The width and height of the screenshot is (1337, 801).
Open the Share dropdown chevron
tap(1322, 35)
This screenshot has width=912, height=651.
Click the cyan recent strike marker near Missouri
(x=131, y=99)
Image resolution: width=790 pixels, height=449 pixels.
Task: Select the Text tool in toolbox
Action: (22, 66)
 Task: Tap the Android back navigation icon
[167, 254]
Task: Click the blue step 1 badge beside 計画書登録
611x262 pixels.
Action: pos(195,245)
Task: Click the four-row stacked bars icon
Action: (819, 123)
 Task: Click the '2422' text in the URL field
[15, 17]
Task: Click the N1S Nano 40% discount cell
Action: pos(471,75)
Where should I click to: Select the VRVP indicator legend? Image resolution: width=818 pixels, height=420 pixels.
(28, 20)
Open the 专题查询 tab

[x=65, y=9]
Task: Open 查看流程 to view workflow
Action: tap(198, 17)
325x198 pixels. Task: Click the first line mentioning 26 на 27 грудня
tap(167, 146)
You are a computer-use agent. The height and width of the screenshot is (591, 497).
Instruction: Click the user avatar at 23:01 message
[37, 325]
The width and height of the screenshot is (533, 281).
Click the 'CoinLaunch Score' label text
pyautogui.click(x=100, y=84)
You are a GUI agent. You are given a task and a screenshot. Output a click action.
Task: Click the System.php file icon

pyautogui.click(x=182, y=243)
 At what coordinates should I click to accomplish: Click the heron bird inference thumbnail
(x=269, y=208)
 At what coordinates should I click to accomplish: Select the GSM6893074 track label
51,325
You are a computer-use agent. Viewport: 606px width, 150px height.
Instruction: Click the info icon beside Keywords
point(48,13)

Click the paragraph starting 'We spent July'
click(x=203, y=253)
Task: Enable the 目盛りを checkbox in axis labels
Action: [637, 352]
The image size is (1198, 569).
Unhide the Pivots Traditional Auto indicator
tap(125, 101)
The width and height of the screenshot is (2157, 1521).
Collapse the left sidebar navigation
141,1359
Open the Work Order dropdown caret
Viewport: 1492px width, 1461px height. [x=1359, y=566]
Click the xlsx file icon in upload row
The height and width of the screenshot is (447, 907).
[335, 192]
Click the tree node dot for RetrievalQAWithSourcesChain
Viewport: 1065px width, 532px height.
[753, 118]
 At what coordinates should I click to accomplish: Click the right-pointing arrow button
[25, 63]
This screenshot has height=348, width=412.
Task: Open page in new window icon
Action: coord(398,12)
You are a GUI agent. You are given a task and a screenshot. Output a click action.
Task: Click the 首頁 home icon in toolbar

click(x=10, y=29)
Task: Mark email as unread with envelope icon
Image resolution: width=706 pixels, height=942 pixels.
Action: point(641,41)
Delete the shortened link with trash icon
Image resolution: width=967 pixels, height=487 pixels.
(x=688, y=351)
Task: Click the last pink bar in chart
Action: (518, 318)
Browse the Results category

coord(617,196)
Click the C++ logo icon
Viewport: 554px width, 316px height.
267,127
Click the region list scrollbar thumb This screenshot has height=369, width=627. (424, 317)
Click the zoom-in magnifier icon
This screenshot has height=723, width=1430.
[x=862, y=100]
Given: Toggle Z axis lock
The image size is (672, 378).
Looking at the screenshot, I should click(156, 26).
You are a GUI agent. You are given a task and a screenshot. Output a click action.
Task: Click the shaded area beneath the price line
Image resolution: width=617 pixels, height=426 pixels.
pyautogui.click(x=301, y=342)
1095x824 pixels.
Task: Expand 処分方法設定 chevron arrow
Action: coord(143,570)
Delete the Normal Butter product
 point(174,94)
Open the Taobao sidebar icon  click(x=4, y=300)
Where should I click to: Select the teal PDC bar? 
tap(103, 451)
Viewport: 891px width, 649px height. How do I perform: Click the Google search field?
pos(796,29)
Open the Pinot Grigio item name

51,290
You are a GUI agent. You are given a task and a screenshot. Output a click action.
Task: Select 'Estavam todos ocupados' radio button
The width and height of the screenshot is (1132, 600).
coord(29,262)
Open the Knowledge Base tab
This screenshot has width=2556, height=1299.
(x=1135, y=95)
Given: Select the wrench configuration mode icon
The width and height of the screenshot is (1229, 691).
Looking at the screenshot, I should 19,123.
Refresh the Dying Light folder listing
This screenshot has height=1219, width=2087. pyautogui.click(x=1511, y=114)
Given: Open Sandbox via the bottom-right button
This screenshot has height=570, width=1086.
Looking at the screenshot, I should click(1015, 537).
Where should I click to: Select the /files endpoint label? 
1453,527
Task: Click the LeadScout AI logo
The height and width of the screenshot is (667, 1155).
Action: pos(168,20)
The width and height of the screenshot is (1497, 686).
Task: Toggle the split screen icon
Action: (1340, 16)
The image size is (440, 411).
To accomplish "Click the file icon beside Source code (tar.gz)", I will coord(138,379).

————

Copy the material above word for word, starting at the line that contains "Task: Click the LeadScout AI logo" and continuing through the last line of the material.

Task: Click the LeadScout AI logo
The height and width of the screenshot is (667, 1155).
Action: pos(168,20)
The width and height of the screenshot is (1497, 686).
Task: Toggle the split screen icon
Action: (1340, 16)
The image size is (440, 411).
To accomplish "Click the file icon beside Source code (tar.gz)", I will coord(138,379).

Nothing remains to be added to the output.